Reactions: Like 2 | Funny 2


----------



## Resistance (12/1/19)

Adephi said:


> I'm running on my spare bottle of my Pico Squeeze V1. Would really like to have a few spares since they do like to pop a leak after about 6 to 8 months.
> 
> But it seems nobody stock them anymore or very few have stocked them in the past. Really don't want to go the FastTech route just for a few bottles.



I heard the luxotic bottle fit.not sure myself

Reactions: Like 1


----------



## Room Fogger (12/1/19)

Adephi said:


> I'm running on my spare bottle of my Pico Squeeze V1. Would really like to have a few spares since they do like to pop a leak after about 6 to 8 months.
> 
> But it seems nobody stock them anymore or very few have stocked them in the past. Really don't want to go the FastTech route just for a few bottles.


I have 2 for you. Pm incoming.

Reactions: Like 1 | Winner 5 | Thanks 1


----------



## Resistance (12/1/19)

How is that pico squeeze mod by the way,does it have issues or is it as good as the original Pico ?

Reactions: Like 2


----------



## Adephi (12/1/19)

Resistance said:


> How is that pico squeeze mod by the way,does it have issues or is it as good as the original Pico ?



Its a lovely little mod. Its the one mod that hasn't given me a day's hassle except for the bottle.

very comfortable to hold, lightweight and just perfect for in the car. With the right battery it hits pretty well too.

Reactions: Like 2 | Agree 1


----------



## Room Fogger (12/1/19)

Resistance said:


> How is that pico squeeze mod by the way,does it have issues or is it as good as the original Pico ?


Agree with @Adephi , I run mine with a Gasmods Nixon rdta on top, mostly in the car, comfortable, easy and it keeps on going!

Reactions: Like 3


----------



## Resistance (12/1/19)

Room Fogger said:


> Agree with @Adephi , I run mine with a Gasmods Nixon rdta on top, mostly in the car, comfortable, easy and it keeps on going!


So it should work as an all round beater without hassles

Reactions: Like 2


----------



## Resistance (12/1/19)

Adephi said:


> Its a lovely little mod. Its the one mod that hasn't given me a day's hassle except for the bottle.
> 
> very comfortable to hold, lightweight and just perfect for in the car. With the right battery it hits pretty well too.

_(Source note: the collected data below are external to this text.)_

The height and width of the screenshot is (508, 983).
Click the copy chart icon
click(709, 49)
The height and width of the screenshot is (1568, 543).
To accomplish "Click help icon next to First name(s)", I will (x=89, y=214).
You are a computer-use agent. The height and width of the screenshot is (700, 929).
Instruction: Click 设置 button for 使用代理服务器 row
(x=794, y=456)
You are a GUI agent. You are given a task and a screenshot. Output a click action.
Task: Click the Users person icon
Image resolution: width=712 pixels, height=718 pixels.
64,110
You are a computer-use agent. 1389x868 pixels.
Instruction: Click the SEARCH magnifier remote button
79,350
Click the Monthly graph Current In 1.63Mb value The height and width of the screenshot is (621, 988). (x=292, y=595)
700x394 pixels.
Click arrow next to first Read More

I need to get a working squonker for work and this looks like that mod

Reactions: Like 2


----------



## Adephi (12/1/19)

Resistance said:


> I need to get a working squonker for work and this looks like that mod



Hope you find one. The originals are out of production as far as I understand. Even international vendors don't stock them anymore.

Reactions: Like 4


----------



## RainstormZA (12/1/19)

Adephi said:


> Hope you find one. The originals are out of production as far as I understand. Even international vendors don't stock them anymore.


Look at the Pico Squeeze 2, it comes with a Coral 2 RDA, single coil. I'm getting one next month.

Reactions: Like 2


----------



## Room Fogger (13/1/19)

Resistance said:


> So it should work as an all round beater without hassles


Exactly, small, easy to carry around, rugged and works like a dream.

Reactions: Like 3


----------